I think that Shahzade not has noble remorse. Just dirty deed became known. If the circumstances of the death of Durga would remained in secret, and nobody didn't know, or if Durga would fall into his harem, he would have had no claims to Khalil.
About violating Islamic tenets. When I was 10, I was very fond of books Raphael, Sabatini about captain Blood. Then I read a very interesting book about the history of piracy. There were even famous women-pirates - captains!
There's a chapter about the abduction and sale of women in Oriental harems and addressed the question "according to the rules of Islam you can not touch someone else's wife." But, everything was going according to the rule: "if really very want - can". There was added the comment to the rules that if a woman is not a Muslim ( giaur, pers. (gbr), Arab. (kfir) "infidel", another faith), then they can do with her all.
But then Khalil is like an unguided missile, and it is more than clear that even he sets out for Kabul as per the Shehzaade's express command, he will make many a detour, trying his best to erase the fallout of his "bad day". Heera and her entourage will have to keep a sharp lookout for his minions.
The titanic confrontation between Khalil and the Ustaad, with the Shehzaade as the umpire, is the stuff of cinema, and one can literally see the action as one reads. Lashykanna, you have made the page literally crackle with tension as the two of them struggle for the axe. It reads more like a taut film script, stretched almost to breaking point, than anything else, and I begin to think that you have missed your true vocation!👏👏
*NB:In medieval times, the finest swords in the world were from Damascus. These blades were made from wootz steel from southern India, ingots of which were shipped to the Middle East from the 3rd century AD to the 17th century. By the mid-18th century, these exports petered out, partly due to the suppression of Indian industry by the British colonialists, and the craft of making Damascus steel blades also slowly disappeared.
The Damascus blade could cut thru a steel tube, a silk scarf let fall on it, or even a single hair with equal ease. It is not possible to duplicate these Damascus blades today, for the technique of making them has been lost, but modern research findings in 2006 have shown the presence of nanowires and carbon nanotubes in the Damascus sword blades.
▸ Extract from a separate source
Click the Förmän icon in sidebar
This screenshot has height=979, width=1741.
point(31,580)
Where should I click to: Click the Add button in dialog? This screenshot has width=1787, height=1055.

I do not know which European steel the Shehzaade is referring to with such awe. Probably Toledo steel, which was exceptionally hard, though blades made from it were not as sharp as the Damascus blades.
Toledo steel dates back to over 2000 years ago, and swords made from it were used by the army of Hannibal , the Carthagian general, in the 3rd century BC, and then by the Romans as well. its extraordinary hardness made swords made of Toledo steel an invincible force in the hands of an expert swordsman, and this was well known to European armies. But Toledo steel took very long to manufacture, and so short swords of that steel, which used less material and could be manufactured more speedily, were favoured over the long swords or sabres. Probably the latter weapons were sourced from Damascus.
Question: If Durga had a fake farman at hand, why did she not pretend to be scared of Khalil and hand it over after a show of mild resistance? Then she might have escaped the horrors that were inflicted on her, and would have gained time, for Khalil would not have known the farman was fake till he got back to Agra. Meanwhile, Durga and Heera could have escaped from Parnagarh exactly as Heera does now. I know you will say that without the horror of what happened to Durga, much of the resistance that is to develop would not have materialised. But that is for your story. What of Durga the character? Why did she not take this escape route?
Good Lord! This is frightful! I have to call a halt to this pronto. Bye, Lashykanna, and bye the rest of you folks as well. I hope you have survived this in reasonably good shape!😉😉 The saving grace is that the next one is not due for another 2 weeks!